Only a few weeks ago, the province was publicly struggling with what Kenney referred to as its “compliance problem” when it came to public health rules.

Since then, officials have imposed new restrictions and stepped up enforcement — several religious leaders and the organizers of an illicit rodeo are facing charges — and cases have dropped to the point that hospitals are no longer under the same threat, Kenney said. Three weeks ago, Alberta’s case rate was three times higher.

The province still has some of the highest rate of new cases in the country, at 101 per 100,000 people over the past week. That’s higher than Ontario — currently sitting at 80 cases per 100,000 — and second only to Manitoba, currently battling a new wave-driving 227 cases per 100,000 people.

With significant libertarian leanings and a clear urban-rural divide, Alberta has been perhaps more polarized on public health measures than anywhere else in the country, and the tightrope that Kenney has had to walk was still present Wednesday, Bratt said.

“He’s got people going, ‘Oh my God, this is too aggressive.’ And he’s got other people saying, ‘Why didn’t he do this a year ago?’ or ‘Look at when Texas did (to reopen early)’ and it just signifies the challenges that he’s got.”

It’s notable not only that Kenney announced a loosening of controversial restrictions, but that he’s aiming to do so in time for the province’s social event of the summer, Bratt added.

“Based on what he’s been saying in the past, what he said today and the actual time frame, I think this is being driven by one thing,” he says. “And that’s the Calgary Stampede.”

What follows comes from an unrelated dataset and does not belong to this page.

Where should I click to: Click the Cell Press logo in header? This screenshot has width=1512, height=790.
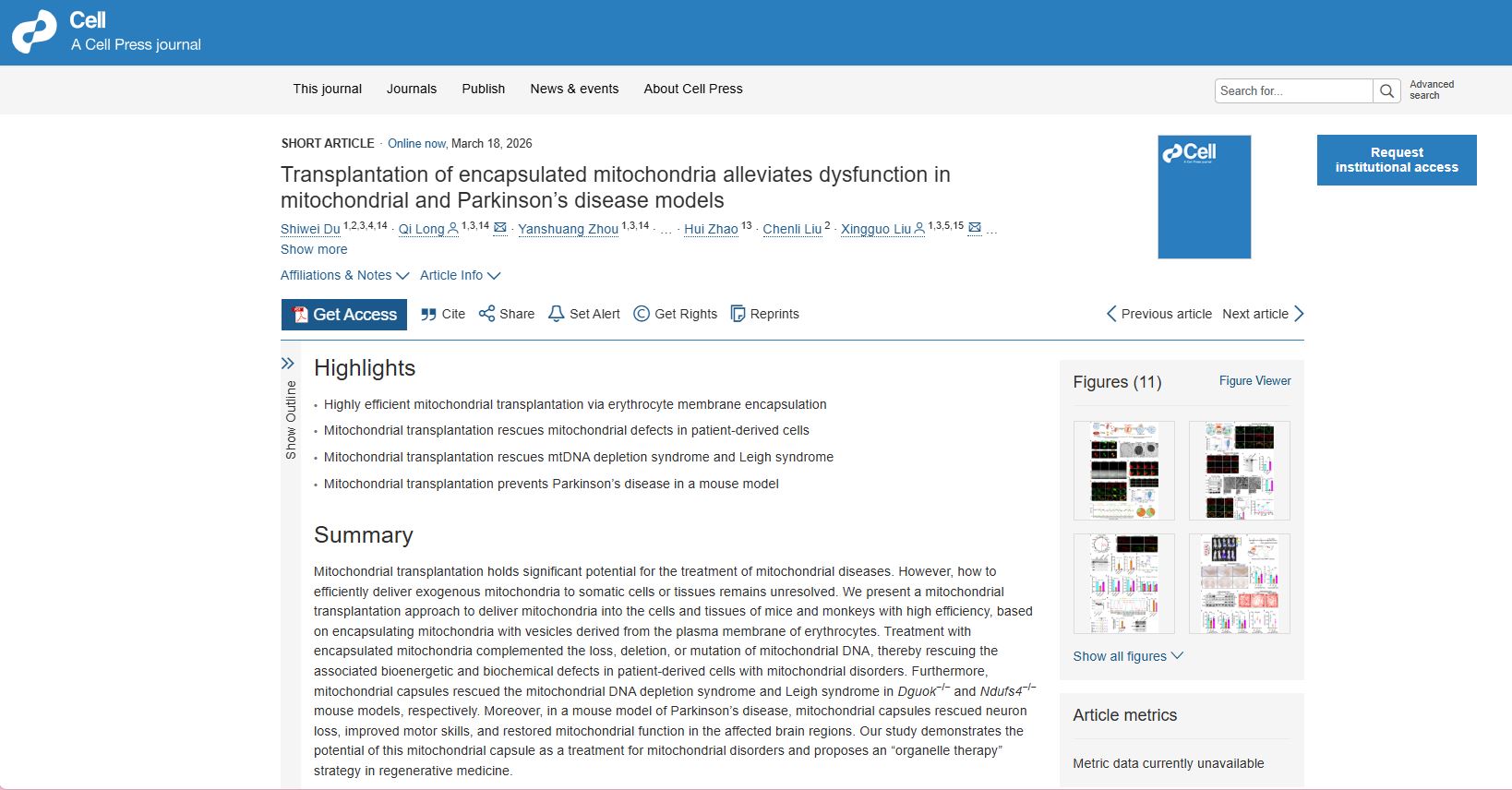(34, 32)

The century-old rodeo and festival — billed as “the Greatest Outdoor Show on Earth” — is slated to start July 9 this year, and Kenney said his government has worked with organizers to help make it happen, even in a reduced capacity, including pushing the federal government for more relaxed quarantine rules for rodeo competitors travelling from the United States.

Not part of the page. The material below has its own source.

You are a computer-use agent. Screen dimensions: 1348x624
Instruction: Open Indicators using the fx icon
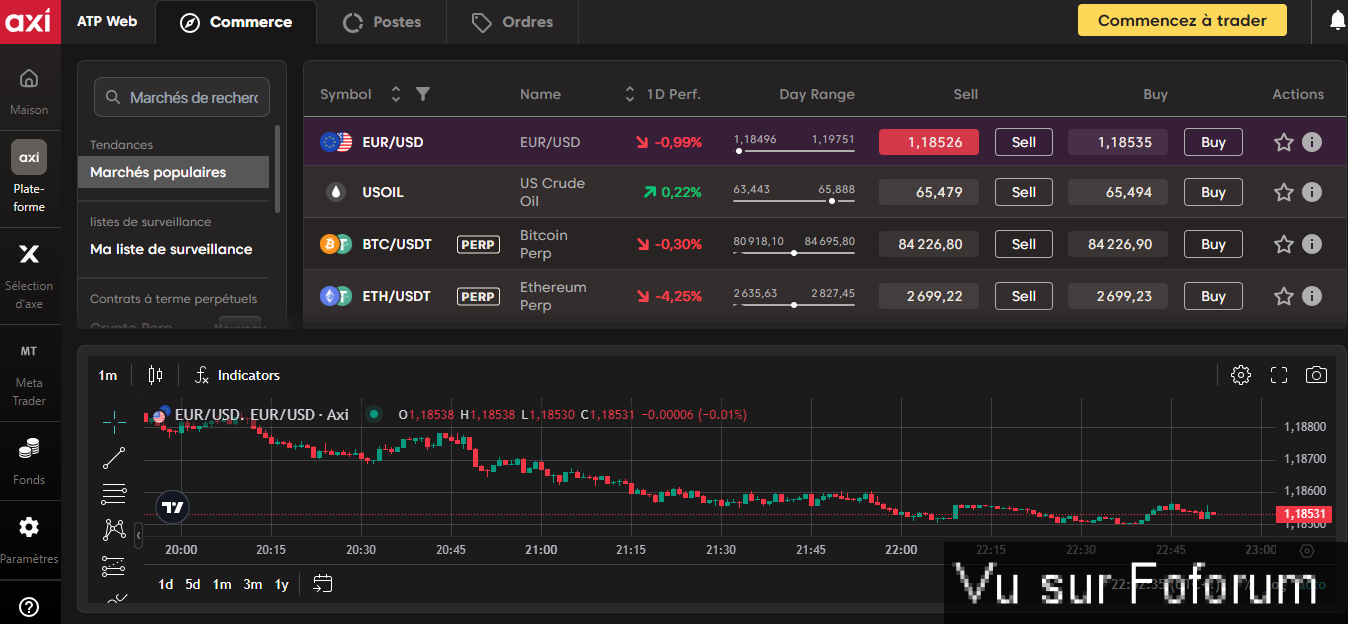pos(237,375)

A successful Stampede could help slow the political bleeding Kenney has seen, Bratt says. “It’s as big a symbol that you could have that things are back to normal.”

Notably, Albertans’ plans are tied to how many people have had their first dose of vaccine, despite concerns raised by some experts who say that people should be careful until they’ve had their second dose and can benefit from the added protection it gives.

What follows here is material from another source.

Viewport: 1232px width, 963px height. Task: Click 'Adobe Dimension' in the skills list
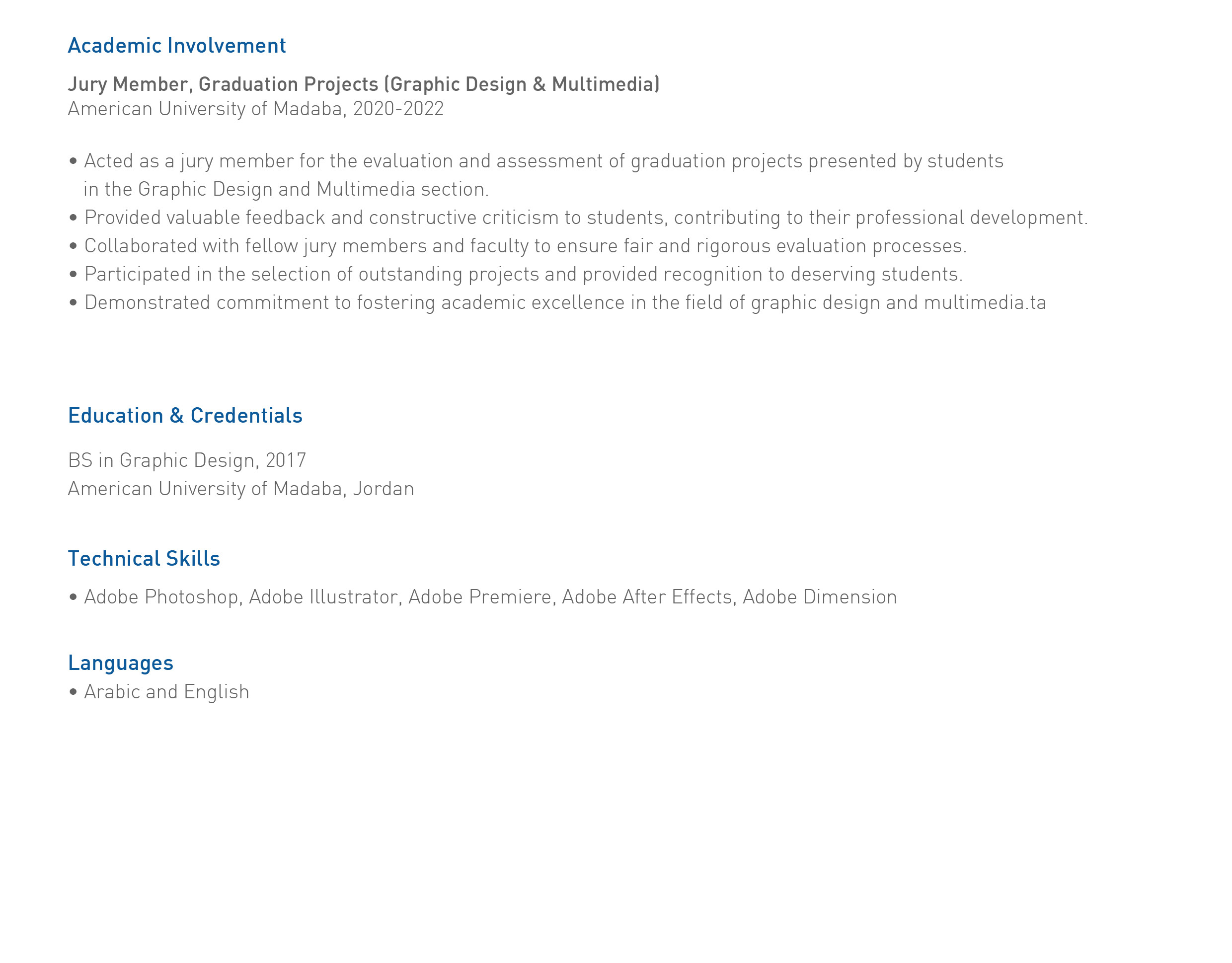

At the federal level, Health Canada has recommended only lifting restrictions once 75 per cent of adults have their first dose and 20 per cent have their second.

“Obviously, we wish we we’d had broader second-dose coverage by now,” Kenney said.

“Our public health team, in coming up with this policy framework, very closely assessed it, but they weren’t just looking at first-dose protection,” he said.

They also considered “natural immunity,” he said, present among those who have had COVID. He said the province estimates about 14 per cent of Albertans have some natural immunity.

While having COVID-19 does seem to result in some lasting protection — Quebec, for example, is recommending just one dose for people who have been infected — experts say the level of immunity can vary greatly.

Starting on June 1, outdoor social gatherings can increase to as many as 10 people and outdoor patio dining can resume with a maximum of four people per table.

The next stage, which will begin two weeks after 60 per cent of eligible Albertans have one dose and hospitalizations are below 500 cases, will increase permitted outdoor social gatherings to 20 people, allow small weddings and permit indoor fitness with restrictions.

The third and final stage will be triggered when 70 per cent of Albertans have at least one dose.

When other provinces will fully reopen

Ontario — many indoor events and services will be permitted as long as social distancing remains once 70 to 80 per cent of people have one dose, and 25 per cent of people are fully vaccinated.

British Columbia — a four-part plan will see many activities possible by early July, once 70 per cent of the population has one dose, and normal activities resume by mid-September.

Saskatchewan — indoor activities movies, pools and concerts will be phased in stages throughout July. A full lifting of restrictions will come later.